How is an NFT different from a cryptocurrency?

  • Apart from NFTs and cryptocurrencies being built on Blockchain, both are different from each other.
  • Cryptocurrency is a currency and is fungible, meaning that it is interchangeable.
    • For instance, if one holds one crypto-token, say one Ethereum, the next Ethereum that the one holds will also be of the same value.
  • However, NFTs are non-fungible, which means the value of one NFT is not equal to another.
    • Nonfungible means NFTs aren't mutually interchangeable.
    • Every art is different from others, making it non-fungible, and unique.

What are the risks associated with buying NFTs?

  • Fraud Risks: In the recent past, several incidents of NFT scams have been reported including the emergence of fake marketplaces, unverified sellers often impersonating real artists and selling copies of their artworks for half price.
  • Environmental Risks: In order to validate transactions, crypto mining is done, which requires high powered computers that run at a very high capacity, affecting the environment ultimately.

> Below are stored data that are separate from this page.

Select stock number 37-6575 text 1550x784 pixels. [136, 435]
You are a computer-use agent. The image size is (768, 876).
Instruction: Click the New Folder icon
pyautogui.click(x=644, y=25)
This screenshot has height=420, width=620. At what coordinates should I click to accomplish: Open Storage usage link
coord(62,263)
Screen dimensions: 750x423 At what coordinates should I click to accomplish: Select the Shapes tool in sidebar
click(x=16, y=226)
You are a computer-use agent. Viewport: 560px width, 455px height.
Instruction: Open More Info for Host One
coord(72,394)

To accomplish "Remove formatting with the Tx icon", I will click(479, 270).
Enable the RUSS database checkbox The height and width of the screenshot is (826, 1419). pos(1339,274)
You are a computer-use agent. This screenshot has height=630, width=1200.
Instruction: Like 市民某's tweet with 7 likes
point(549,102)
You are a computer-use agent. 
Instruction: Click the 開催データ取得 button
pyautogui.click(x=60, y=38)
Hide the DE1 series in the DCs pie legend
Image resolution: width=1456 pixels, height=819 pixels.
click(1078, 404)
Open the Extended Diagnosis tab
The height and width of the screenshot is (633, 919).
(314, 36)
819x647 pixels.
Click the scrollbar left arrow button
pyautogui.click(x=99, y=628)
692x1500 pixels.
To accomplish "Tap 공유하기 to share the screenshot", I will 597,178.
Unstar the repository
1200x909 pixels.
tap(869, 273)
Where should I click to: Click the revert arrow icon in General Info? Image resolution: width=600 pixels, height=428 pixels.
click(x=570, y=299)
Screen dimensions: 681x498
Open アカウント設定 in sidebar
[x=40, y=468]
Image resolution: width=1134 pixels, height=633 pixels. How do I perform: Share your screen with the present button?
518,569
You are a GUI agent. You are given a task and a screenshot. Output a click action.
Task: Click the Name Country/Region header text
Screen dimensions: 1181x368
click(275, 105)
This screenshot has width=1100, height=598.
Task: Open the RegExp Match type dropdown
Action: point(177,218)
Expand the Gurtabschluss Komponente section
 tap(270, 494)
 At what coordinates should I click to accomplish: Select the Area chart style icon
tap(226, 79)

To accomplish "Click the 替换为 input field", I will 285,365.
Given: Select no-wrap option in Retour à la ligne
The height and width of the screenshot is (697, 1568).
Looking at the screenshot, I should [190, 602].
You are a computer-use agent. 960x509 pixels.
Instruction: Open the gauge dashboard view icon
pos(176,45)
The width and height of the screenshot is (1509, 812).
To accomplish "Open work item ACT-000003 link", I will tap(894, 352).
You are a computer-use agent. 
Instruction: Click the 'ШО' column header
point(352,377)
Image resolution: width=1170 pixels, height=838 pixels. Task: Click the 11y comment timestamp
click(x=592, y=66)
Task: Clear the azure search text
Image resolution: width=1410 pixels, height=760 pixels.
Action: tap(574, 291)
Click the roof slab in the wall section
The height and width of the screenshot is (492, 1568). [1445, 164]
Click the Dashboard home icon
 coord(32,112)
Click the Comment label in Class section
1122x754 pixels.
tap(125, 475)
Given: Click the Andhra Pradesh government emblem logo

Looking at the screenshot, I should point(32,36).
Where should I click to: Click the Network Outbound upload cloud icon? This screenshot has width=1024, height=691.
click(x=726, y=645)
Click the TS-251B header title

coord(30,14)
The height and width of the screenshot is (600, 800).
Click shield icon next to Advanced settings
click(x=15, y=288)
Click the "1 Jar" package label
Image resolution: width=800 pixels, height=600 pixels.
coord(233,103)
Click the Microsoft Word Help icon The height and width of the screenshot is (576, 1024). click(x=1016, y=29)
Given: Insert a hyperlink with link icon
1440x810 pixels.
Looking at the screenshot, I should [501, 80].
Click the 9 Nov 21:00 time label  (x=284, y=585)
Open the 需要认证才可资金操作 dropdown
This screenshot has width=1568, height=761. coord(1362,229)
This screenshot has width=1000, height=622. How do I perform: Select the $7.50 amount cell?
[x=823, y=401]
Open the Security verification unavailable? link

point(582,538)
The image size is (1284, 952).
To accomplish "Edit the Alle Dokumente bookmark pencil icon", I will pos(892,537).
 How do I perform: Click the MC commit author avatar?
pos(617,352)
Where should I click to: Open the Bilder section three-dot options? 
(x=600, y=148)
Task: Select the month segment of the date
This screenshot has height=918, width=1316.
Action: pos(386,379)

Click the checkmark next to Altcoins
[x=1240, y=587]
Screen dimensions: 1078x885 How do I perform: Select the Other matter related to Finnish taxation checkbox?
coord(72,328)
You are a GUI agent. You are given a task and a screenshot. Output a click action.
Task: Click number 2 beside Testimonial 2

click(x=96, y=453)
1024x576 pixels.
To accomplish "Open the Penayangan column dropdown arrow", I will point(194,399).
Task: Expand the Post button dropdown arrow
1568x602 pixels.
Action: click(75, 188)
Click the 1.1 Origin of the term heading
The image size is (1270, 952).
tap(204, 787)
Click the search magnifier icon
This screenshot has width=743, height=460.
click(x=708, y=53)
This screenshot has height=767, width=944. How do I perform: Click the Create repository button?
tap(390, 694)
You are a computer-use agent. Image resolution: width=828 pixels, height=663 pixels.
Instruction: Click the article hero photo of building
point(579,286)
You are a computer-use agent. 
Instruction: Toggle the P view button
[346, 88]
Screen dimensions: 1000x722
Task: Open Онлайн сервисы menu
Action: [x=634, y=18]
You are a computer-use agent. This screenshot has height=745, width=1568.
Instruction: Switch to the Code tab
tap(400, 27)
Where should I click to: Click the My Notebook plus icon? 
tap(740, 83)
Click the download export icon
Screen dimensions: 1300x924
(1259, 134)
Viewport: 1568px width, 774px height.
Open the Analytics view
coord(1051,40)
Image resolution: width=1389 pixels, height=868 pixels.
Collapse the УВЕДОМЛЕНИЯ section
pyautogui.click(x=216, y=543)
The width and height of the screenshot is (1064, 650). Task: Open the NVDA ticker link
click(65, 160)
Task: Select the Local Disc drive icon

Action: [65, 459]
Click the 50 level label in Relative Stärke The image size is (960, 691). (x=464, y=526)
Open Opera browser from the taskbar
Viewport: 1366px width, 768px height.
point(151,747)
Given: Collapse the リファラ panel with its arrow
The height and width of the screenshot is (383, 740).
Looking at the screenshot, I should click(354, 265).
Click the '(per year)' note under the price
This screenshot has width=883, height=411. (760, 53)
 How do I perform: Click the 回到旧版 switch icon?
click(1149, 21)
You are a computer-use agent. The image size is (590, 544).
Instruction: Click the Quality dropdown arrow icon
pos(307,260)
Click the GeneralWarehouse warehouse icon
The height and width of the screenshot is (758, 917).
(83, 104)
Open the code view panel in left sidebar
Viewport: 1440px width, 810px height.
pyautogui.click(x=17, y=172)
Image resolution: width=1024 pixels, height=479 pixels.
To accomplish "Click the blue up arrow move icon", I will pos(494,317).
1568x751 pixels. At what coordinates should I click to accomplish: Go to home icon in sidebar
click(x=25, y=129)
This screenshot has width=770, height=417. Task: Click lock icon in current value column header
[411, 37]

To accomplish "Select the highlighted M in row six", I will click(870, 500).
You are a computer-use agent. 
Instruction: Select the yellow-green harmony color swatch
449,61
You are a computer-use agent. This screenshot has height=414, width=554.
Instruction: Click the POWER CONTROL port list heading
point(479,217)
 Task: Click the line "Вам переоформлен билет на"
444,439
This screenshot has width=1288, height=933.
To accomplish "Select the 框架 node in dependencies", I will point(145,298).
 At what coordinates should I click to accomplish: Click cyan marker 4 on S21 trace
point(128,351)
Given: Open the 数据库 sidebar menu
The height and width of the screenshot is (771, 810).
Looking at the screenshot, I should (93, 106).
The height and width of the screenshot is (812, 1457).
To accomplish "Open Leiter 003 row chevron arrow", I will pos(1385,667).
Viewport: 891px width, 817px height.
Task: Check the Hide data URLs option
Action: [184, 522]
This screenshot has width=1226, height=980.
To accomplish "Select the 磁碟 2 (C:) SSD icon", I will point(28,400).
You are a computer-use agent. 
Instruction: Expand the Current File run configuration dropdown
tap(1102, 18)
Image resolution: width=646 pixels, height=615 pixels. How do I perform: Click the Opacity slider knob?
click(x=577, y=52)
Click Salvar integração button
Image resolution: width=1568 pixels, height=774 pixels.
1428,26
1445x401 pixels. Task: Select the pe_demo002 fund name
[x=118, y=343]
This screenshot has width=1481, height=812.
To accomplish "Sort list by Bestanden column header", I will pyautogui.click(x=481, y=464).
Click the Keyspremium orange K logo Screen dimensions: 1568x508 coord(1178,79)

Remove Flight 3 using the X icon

What is Blockchain Technology?

  • Blockchain is a type of shared database that differs from a typical database in the way that it stores information, blockchains store data in blocks that are then linked together via cryptography.
  • As new data comes in, it is entered into a fresh block. Once the block is filled with data, it is chained onto the previous block, which makes the data chained together in chronological order.
  • Different types of information can be stored on a blockchain, but the most common use so far has been as a ledger for transactions.
  • In Bitcoin’s case, blockchain is used in a decentralized way so that no single person or group has control—rather, all users collectively retain control.
  • Decentralized blockchains are immutable, which means that the data entered is irreversible. For Bitcoin, this means that transactions are permanently recorded and viewable to anyone.